• _About this task_
Transcribe the line containing "The width and height of the screenshot is (1259, 952)." and every line after it, exactly, through the end of the records.
═══
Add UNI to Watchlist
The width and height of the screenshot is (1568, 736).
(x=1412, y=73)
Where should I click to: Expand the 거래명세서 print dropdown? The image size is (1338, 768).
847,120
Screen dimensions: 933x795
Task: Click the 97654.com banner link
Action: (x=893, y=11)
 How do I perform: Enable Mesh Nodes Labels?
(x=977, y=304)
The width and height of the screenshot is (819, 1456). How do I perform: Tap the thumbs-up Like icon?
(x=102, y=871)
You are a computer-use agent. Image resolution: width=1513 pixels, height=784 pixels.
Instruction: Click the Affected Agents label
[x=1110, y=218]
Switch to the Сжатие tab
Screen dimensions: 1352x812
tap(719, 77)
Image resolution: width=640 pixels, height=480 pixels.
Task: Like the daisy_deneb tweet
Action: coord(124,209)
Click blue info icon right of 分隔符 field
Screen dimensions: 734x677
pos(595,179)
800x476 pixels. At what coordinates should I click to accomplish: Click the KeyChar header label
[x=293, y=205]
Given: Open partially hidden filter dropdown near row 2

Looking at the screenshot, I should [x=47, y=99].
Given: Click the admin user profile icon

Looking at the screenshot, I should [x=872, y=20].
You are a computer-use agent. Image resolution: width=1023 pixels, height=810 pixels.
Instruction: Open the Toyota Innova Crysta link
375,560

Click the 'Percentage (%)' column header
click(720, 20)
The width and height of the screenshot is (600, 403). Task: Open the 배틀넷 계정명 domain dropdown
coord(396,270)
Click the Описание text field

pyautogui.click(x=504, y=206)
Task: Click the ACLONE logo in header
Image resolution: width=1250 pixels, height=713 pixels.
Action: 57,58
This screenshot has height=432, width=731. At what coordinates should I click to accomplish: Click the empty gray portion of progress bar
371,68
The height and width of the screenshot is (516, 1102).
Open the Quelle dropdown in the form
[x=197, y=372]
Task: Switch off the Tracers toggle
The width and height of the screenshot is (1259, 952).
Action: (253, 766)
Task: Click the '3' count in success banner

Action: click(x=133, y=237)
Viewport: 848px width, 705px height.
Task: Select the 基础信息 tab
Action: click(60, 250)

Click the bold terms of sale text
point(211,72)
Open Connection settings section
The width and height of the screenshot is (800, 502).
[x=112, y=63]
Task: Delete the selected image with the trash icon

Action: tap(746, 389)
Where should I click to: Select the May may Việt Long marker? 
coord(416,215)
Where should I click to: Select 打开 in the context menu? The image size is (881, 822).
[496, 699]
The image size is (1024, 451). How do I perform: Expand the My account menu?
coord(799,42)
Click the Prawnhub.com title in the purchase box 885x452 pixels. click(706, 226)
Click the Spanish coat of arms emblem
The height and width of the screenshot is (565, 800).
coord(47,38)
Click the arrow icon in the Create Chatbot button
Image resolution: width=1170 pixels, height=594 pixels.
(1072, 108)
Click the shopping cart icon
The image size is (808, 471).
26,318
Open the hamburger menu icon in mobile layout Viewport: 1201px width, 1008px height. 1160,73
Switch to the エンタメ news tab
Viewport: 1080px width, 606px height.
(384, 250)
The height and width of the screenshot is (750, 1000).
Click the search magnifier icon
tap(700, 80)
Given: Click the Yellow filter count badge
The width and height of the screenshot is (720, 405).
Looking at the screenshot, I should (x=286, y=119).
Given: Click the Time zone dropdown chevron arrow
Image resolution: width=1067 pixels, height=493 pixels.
═══
• _Written solution_
The width and height of the screenshot is (1259, 952).
Action: (253, 766)
Task: Click the '3' count in success banner

Action: click(x=133, y=237)
Viewport: 848px width, 705px height.
Task: Select the 基础信息 tab
Action: click(60, 250)

Click the bold terms of sale text
point(211,72)
Open Connection settings section
The width and height of the screenshot is (800, 502).
[x=112, y=63]
Task: Delete the selected image with the trash icon

Action: tap(746, 389)
Where should I click to: Select the May may Việt Long marker? 
coord(416,215)
Where should I click to: Select 打开 in the context menu? The image size is (881, 822).
[496, 699]
The image size is (1024, 451). How do I perform: Expand the My account menu?
coord(799,42)
Click the Prawnhub.com title in the purchase box 885x452 pixels. click(706, 226)
Click the Spanish coat of arms emblem
The height and width of the screenshot is (565, 800).
coord(47,38)
Click the arrow icon in the Create Chatbot button
Image resolution: width=1170 pixels, height=594 pixels.
(1072, 108)
Click the shopping cart icon
The image size is (808, 471).
26,318
Open the hamburger menu icon in mobile layout Viewport: 1201px width, 1008px height. 1160,73
Switch to the エンタメ news tab
Viewport: 1080px width, 606px height.
(384, 250)
The height and width of the screenshot is (750, 1000).
Click the search magnifier icon
tap(700, 80)
Given: Click the Yellow filter count badge
The width and height of the screenshot is (720, 405).
Looking at the screenshot, I should (x=286, y=119).
Given: Click the Time zone dropdown chevron arrow
Image resolution: width=1067 pixels, height=493 pixels.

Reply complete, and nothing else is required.